**Data:**
--------------------------------
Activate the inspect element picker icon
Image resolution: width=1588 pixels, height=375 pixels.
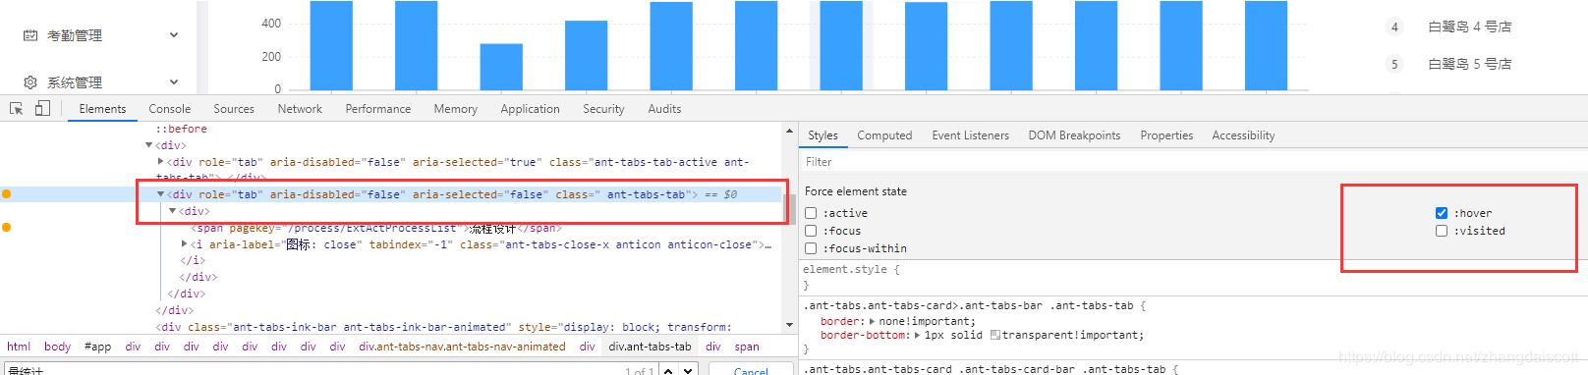[x=17, y=109]
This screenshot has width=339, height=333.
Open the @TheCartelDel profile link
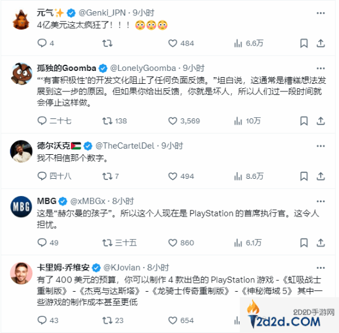(x=125, y=146)
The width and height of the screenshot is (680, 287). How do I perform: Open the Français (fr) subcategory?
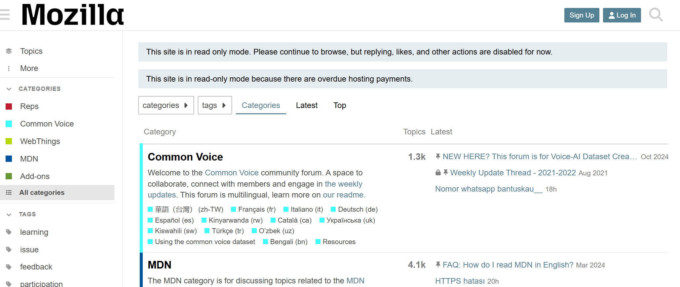coord(257,209)
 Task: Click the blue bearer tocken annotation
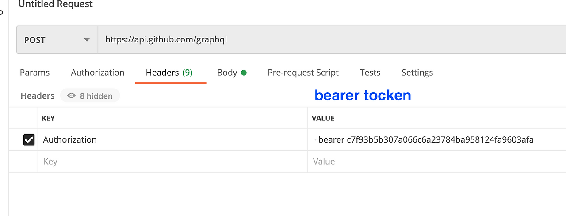[x=363, y=95]
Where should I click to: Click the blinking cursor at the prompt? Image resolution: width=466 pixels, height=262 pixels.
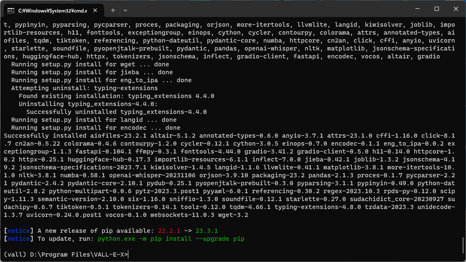coord(127,254)
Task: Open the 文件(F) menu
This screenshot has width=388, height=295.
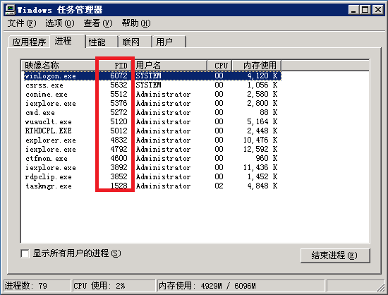Action: click(22, 23)
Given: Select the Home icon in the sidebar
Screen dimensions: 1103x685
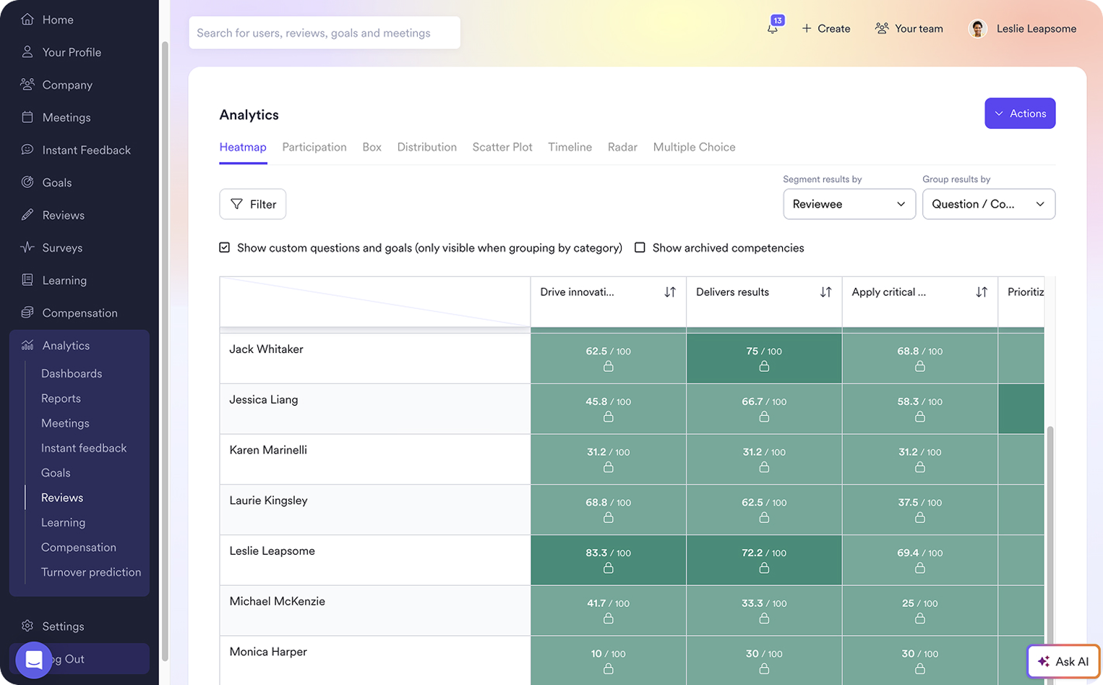Looking at the screenshot, I should tap(27, 20).

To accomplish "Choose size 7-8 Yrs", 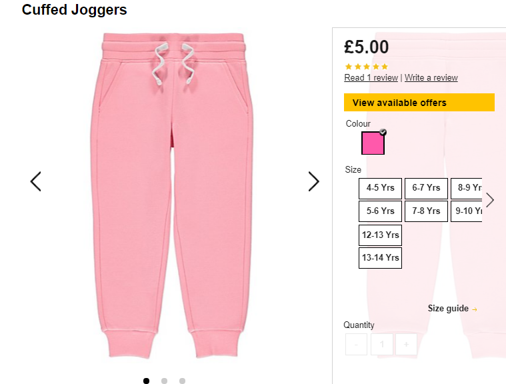I will pyautogui.click(x=426, y=211).
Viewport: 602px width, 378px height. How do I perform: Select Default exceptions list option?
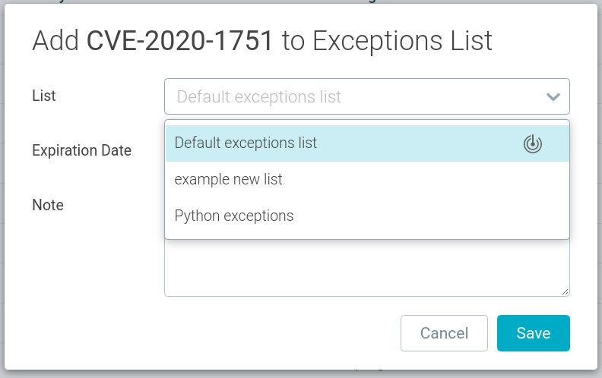coord(367,143)
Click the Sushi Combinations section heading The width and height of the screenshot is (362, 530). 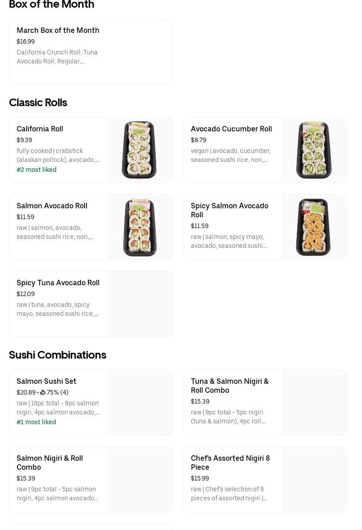click(58, 355)
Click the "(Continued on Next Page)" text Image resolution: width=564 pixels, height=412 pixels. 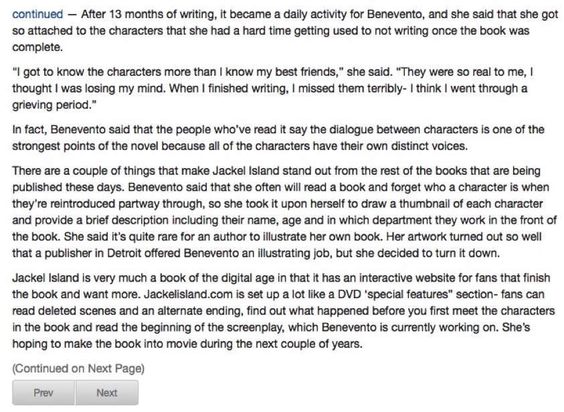click(78, 368)
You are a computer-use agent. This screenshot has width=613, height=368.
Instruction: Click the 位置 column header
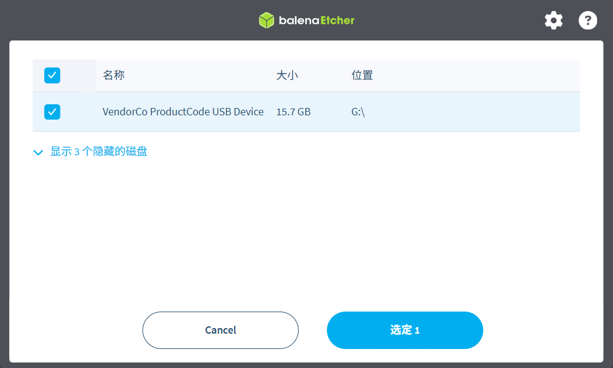[x=362, y=75]
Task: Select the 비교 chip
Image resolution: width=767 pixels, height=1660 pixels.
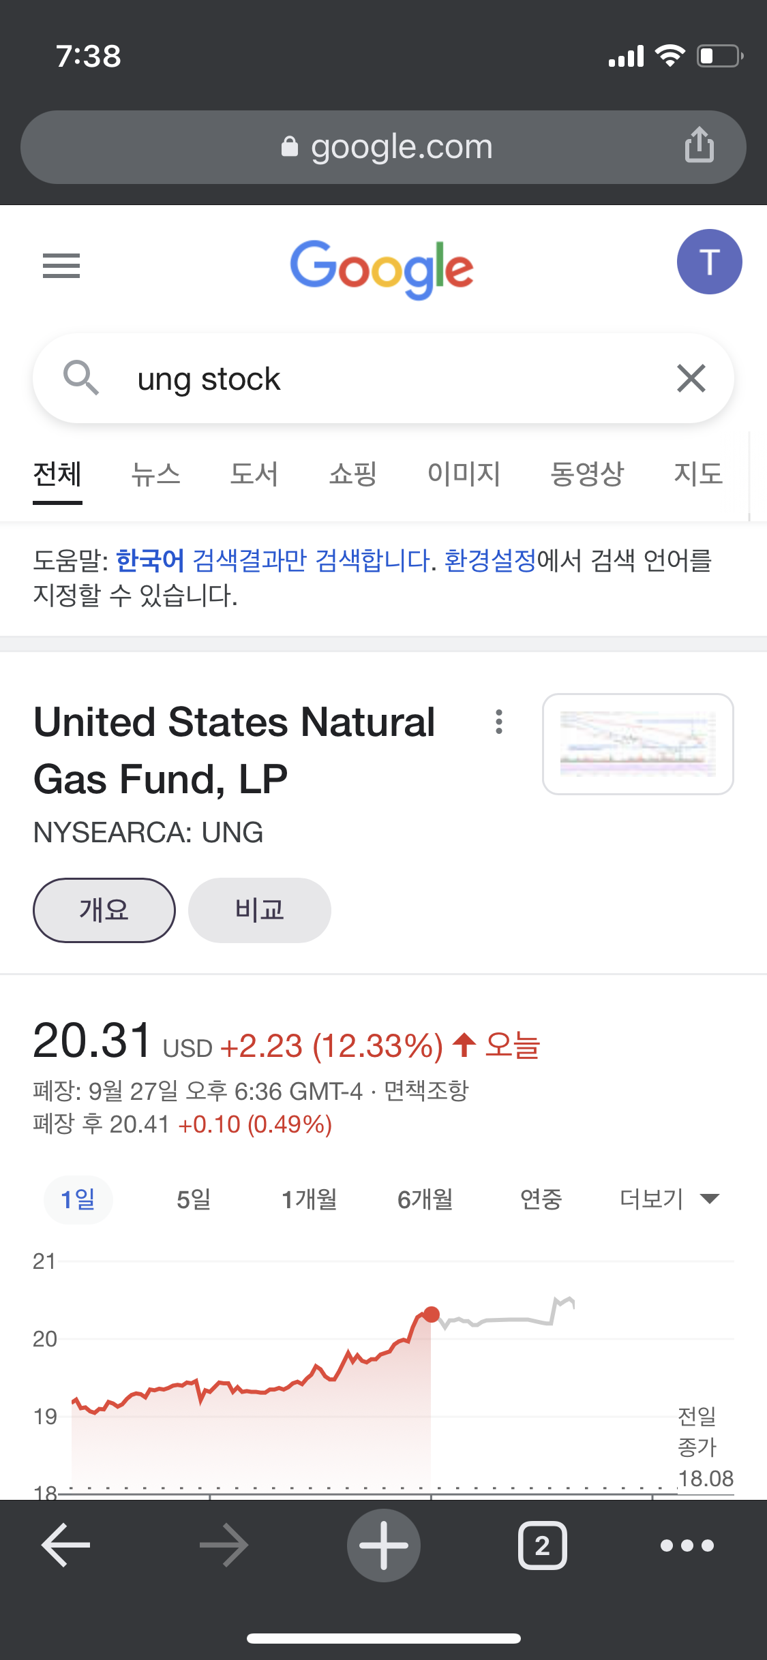Action: (259, 910)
--------------------------------
**Exercise objective:**
Which lines above hold the string "icon"? Show each of them.

**Solution for this task:**
Activate the inspect element picker icon
Given: Select the Home icon in the sidebar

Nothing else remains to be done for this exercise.